BEGIN Material supplied

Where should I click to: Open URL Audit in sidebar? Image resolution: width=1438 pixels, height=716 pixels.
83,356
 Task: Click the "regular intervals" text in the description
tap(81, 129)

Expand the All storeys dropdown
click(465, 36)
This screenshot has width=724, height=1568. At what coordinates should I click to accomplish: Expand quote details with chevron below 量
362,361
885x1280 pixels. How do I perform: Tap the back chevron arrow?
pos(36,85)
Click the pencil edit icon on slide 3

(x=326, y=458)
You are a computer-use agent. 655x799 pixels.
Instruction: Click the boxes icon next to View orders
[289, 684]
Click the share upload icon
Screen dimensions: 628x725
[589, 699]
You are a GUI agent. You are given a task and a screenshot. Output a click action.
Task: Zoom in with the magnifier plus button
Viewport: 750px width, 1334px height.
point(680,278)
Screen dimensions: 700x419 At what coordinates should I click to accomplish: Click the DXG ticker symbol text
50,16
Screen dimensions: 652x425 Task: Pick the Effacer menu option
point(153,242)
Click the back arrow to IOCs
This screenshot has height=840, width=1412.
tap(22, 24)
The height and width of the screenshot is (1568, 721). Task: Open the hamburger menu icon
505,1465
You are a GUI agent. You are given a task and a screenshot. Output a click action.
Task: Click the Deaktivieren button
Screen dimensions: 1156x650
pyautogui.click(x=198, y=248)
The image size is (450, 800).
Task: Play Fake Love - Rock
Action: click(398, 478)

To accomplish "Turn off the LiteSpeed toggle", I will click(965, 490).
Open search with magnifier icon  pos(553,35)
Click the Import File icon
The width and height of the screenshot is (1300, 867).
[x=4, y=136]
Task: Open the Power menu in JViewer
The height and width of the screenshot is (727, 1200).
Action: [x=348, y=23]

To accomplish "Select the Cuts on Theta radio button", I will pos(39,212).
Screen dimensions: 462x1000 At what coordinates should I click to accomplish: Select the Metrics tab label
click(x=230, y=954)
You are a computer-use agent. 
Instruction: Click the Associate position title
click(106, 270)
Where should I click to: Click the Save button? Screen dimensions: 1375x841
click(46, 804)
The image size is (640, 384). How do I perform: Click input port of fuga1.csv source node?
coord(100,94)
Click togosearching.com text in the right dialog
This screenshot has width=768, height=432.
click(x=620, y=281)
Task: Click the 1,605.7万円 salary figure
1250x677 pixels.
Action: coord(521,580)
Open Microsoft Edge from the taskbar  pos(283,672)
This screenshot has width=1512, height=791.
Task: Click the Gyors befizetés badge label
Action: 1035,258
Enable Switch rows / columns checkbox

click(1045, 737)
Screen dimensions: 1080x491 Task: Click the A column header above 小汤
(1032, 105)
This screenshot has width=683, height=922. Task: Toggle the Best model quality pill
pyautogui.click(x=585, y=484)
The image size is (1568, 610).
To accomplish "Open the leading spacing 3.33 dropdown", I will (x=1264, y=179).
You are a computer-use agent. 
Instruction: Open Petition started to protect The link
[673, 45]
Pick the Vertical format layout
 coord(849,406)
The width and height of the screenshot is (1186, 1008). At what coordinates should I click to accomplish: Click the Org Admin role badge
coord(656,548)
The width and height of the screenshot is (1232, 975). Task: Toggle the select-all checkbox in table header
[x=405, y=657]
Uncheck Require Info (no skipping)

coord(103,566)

END Material supplied

* _Exercise prompt_:
Write out every line from the records above, word for word.

* _Completed exercise_:
Where should I click to: Open URL Audit in sidebar? Image resolution: width=1438 pixels, height=716 pixels.
83,356
 Task: Click the "regular intervals" text in the description
tap(81, 129)

Expand the All storeys dropdown
click(465, 36)
This screenshot has width=724, height=1568. At what coordinates should I click to accomplish: Expand quote details with chevron below 量
362,361
885x1280 pixels. How do I perform: Tap the back chevron arrow?
pos(36,85)
Click the pencil edit icon on slide 3

(x=326, y=458)
You are a computer-use agent. 655x799 pixels.
Instruction: Click the boxes icon next to View orders
[289, 684]
Click the share upload icon
Screen dimensions: 628x725
[589, 699]
You are a GUI agent. You are given a task and a screenshot. Output a click action.
Task: Zoom in with the magnifier plus button
Viewport: 750px width, 1334px height.
point(680,278)
Screen dimensions: 700x419 At what coordinates should I click to accomplish: Click the DXG ticker symbol text
50,16
Screen dimensions: 652x425 Task: Pick the Effacer menu option
point(153,242)
Click the back arrow to IOCs
This screenshot has height=840, width=1412.
tap(22, 24)
The height and width of the screenshot is (1568, 721). Task: Open the hamburger menu icon
505,1465
You are a GUI agent. You are given a task and a screenshot. Output a click action.
Task: Click the Deaktivieren button
Screen dimensions: 1156x650
pyautogui.click(x=198, y=248)
The image size is (450, 800).
Task: Play Fake Love - Rock
Action: click(398, 478)

To accomplish "Turn off the LiteSpeed toggle", I will click(965, 490).
Open search with magnifier icon  pos(553,35)
Click the Import File icon
The width and height of the screenshot is (1300, 867).
[x=4, y=136]
Task: Open the Power menu in JViewer
The height and width of the screenshot is (727, 1200).
Action: [x=348, y=23]

To accomplish "Select the Cuts on Theta radio button", I will pos(39,212).
Screen dimensions: 462x1000 At what coordinates should I click to accomplish: Select the Metrics tab label
click(x=230, y=954)
You are a computer-use agent. 
Instruction: Click the Associate position title
click(106, 270)
Where should I click to: Click the Save button? Screen dimensions: 1375x841
click(46, 804)
The image size is (640, 384). How do I perform: Click input port of fuga1.csv source node?
coord(100,94)
Click togosearching.com text in the right dialog
This screenshot has width=768, height=432.
click(x=620, y=281)
Task: Click the 1,605.7万円 salary figure
1250x677 pixels.
Action: coord(521,580)
Open Microsoft Edge from the taskbar  pos(283,672)
This screenshot has width=1512, height=791.
Task: Click the Gyors befizetés badge label
Action: 1035,258
Enable Switch rows / columns checkbox

click(1045, 737)
Screen dimensions: 1080x491 Task: Click the A column header above 小汤
(1032, 105)
This screenshot has width=683, height=922. Task: Toggle the Best model quality pill
pyautogui.click(x=585, y=484)
The image size is (1568, 610).
To accomplish "Open the leading spacing 3.33 dropdown", I will (x=1264, y=179).
You are a computer-use agent. 
Instruction: Open Petition started to protect The link
[673, 45]
Pick the Vertical format layout
 coord(849,406)
The width and height of the screenshot is (1186, 1008). At what coordinates should I click to accomplish: Click the Org Admin role badge
coord(656,548)
The width and height of the screenshot is (1232, 975). Task: Toggle the select-all checkbox in table header
[x=405, y=657]
Uncheck Require Info (no skipping)

coord(103,566)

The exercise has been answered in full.